04. Remediation Planning Fundamentals
Remediation Planning Fundamentals
ND545 C3 L3 A04 Remediation Planning Fundamentals Part 1 V3
Overview
The purpose of security testing is to find security gaps. To prevent attackers from exploiting those, they now have to be fixed. Remediation planning helps security professionals understand and prioritize which vulnerabilities matter most.
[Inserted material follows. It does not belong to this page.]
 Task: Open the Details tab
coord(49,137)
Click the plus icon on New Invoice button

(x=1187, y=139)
This process of fixing gaps is a foundational part of the overall vulnerability management process.
The vulnerability remediation process includes five main steps:
- Validate: Confirm that vulnerabilities are valid and remove any false positives.
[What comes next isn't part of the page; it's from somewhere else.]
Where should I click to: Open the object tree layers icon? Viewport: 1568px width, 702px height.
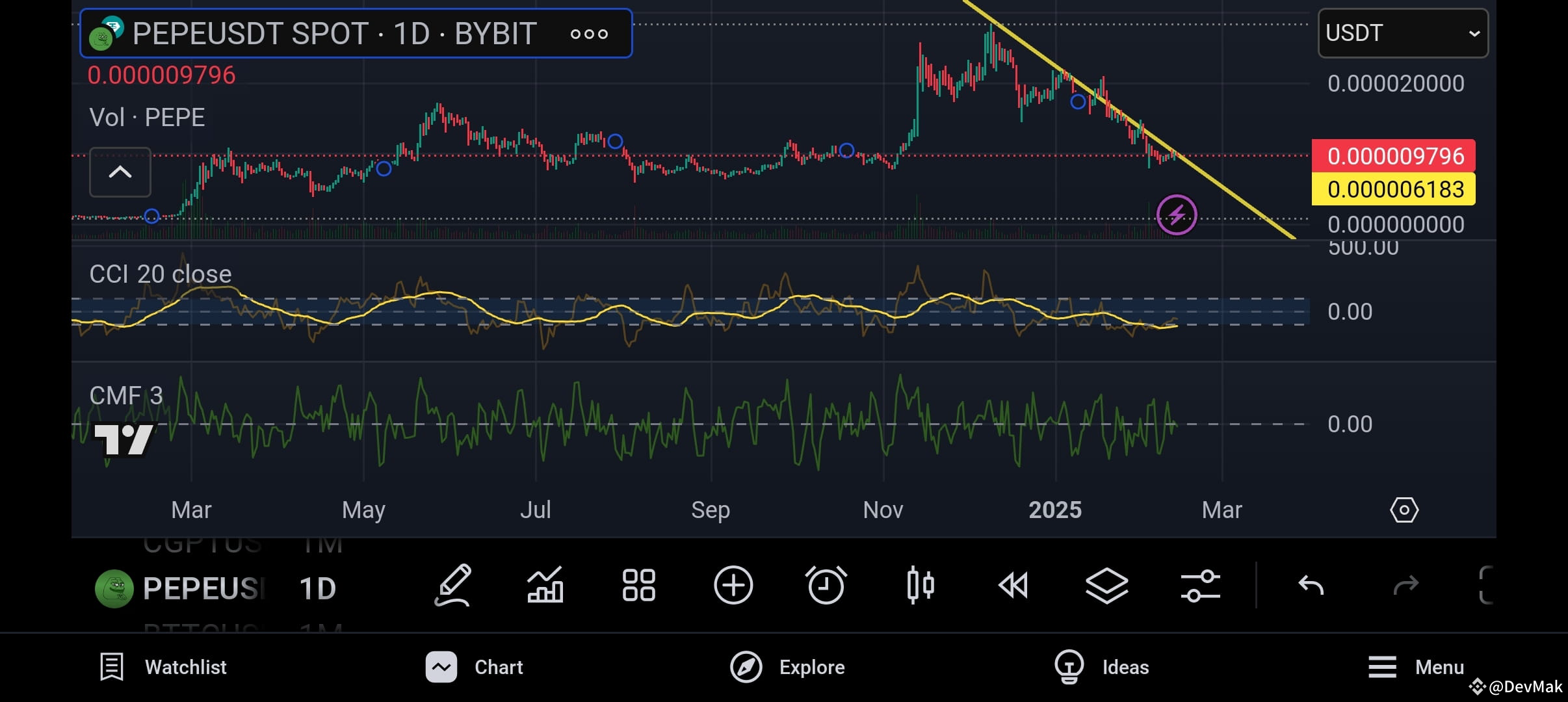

- Prioritize: Rank vulnerabilities based on risk and other factors that help signify what should be addressed first.
- Remediate: Work with appropriate resources to fix the issues.
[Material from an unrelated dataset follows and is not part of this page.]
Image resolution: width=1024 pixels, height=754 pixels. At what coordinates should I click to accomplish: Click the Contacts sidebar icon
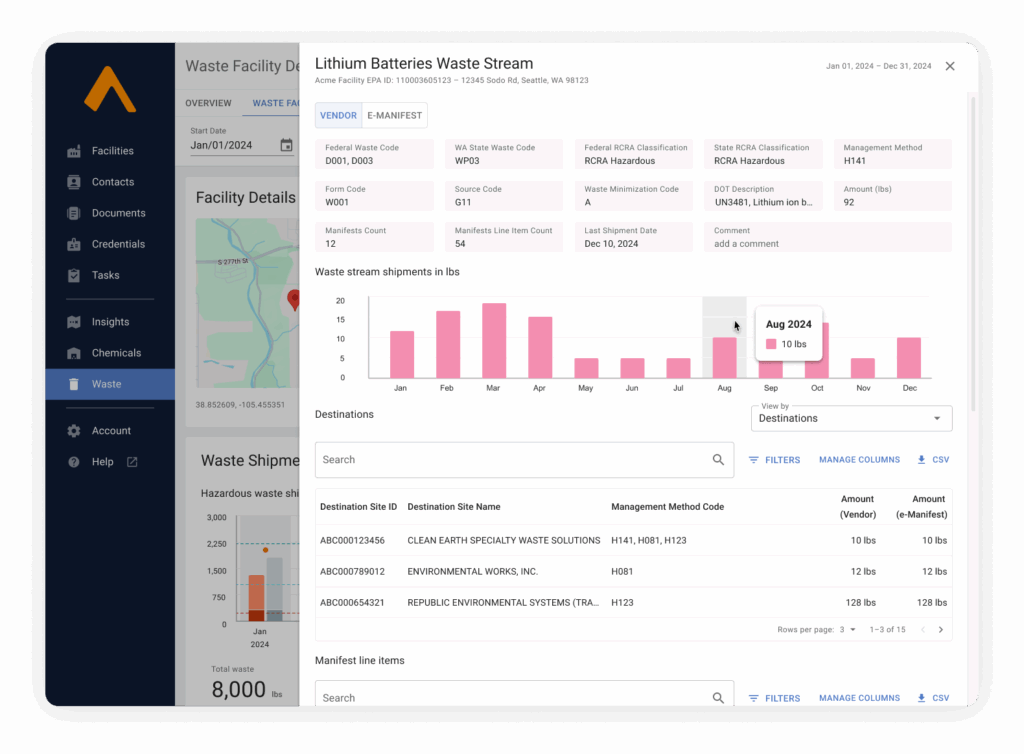[74, 182]
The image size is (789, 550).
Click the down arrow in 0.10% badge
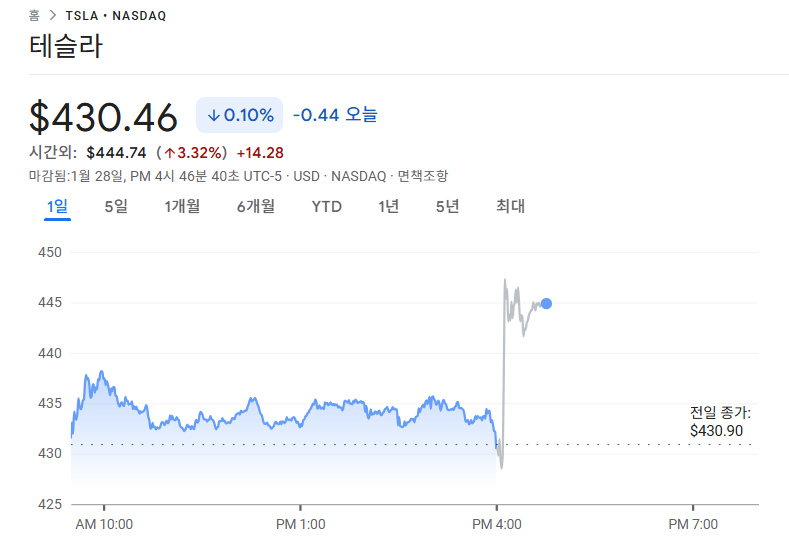213,115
- Retest: Rescan or retest to confirm that the vulnerability has been fixed, and that other gaps were not exposed in the process.
- Close: Document the closure of the vulnerability.

Understanding Vulnerabilities
A core concept used to discuss and characterize vulnerabilities is the severity. Ratings are based on significance of vulnerability and common severity levels are Critical, High, Medium, and Low.
Because there are so many vulnerabilities spread across various systems, there needed to be a common scoring convention and way to measure severity. Without a standard, the same vulnerability could be defined as critical in one place, while it’s medium severity in another place. CVSS was created to address this.
The Common Vulnerability Scoring System (CVSS) provides a consistent way to score findings that can then be translated into a qualitative rating such as low, medium, high, and critical. This can help companies accurately evaluate and prioritize findings within their vulnerability management processes.
Scoring consists of three metric groups
Base – access vector, access complexity, impact to CIA, etc.
Temporal – exploitability, available remediation measure, vuln report confidence
Environmental – collateral damage, target distribution, CIA impact
Learn more by reviewing the user guide: https://www.first.org/cvss/user-guide, the FAQ https://www.first.org/cvss/v2/faq, and the calculator https://nvd.nist.gov/vuln-metrics/cvss/v3-calculator
ND545 C3 L3 A04 Remediation Planning Fundamentals Part 2
The point of CVSS scoring is to have a standardized way to qualify vulnerability severity levels. However, scanning tools and security vendors also often come up with their own custom ratings as well, which may be different from CVSS. While CVSS scoring is the most common and recommended standard, sometimes companies opt to stick with their own ratings or the ratings of a different vendor. For example, if you are conducting a scan using a tool that a vendor has developed, especially for your industry, you may choose to rely on the customized severity rating they use instead of the generic scoring provided through CVSS. There is no wrong answer; however, whichever route a company chooses, it’s important to remain consistent.